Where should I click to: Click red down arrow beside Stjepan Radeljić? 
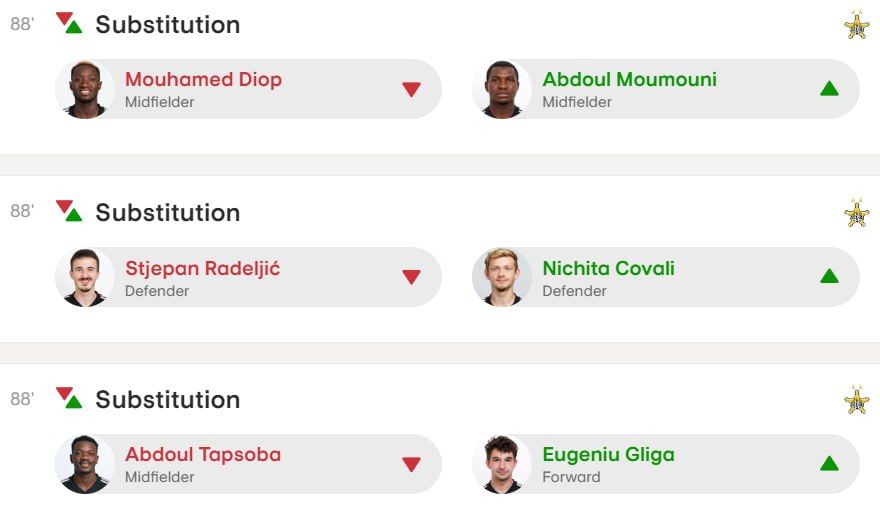coord(411,278)
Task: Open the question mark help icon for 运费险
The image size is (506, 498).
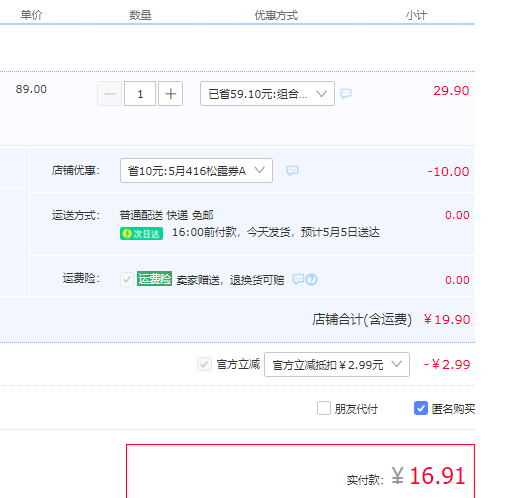Action: [x=312, y=279]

==============================

TASK ITEM: Output all entries unchanged; skip the pictures.

EXERCISE OUTPUT:
Where should I click to: Click red down arrow beside Stjepan Radeljić? 
coord(411,278)
Task: Open the question mark help icon for 运费险
The image size is (506, 498).
Action: [x=312, y=279]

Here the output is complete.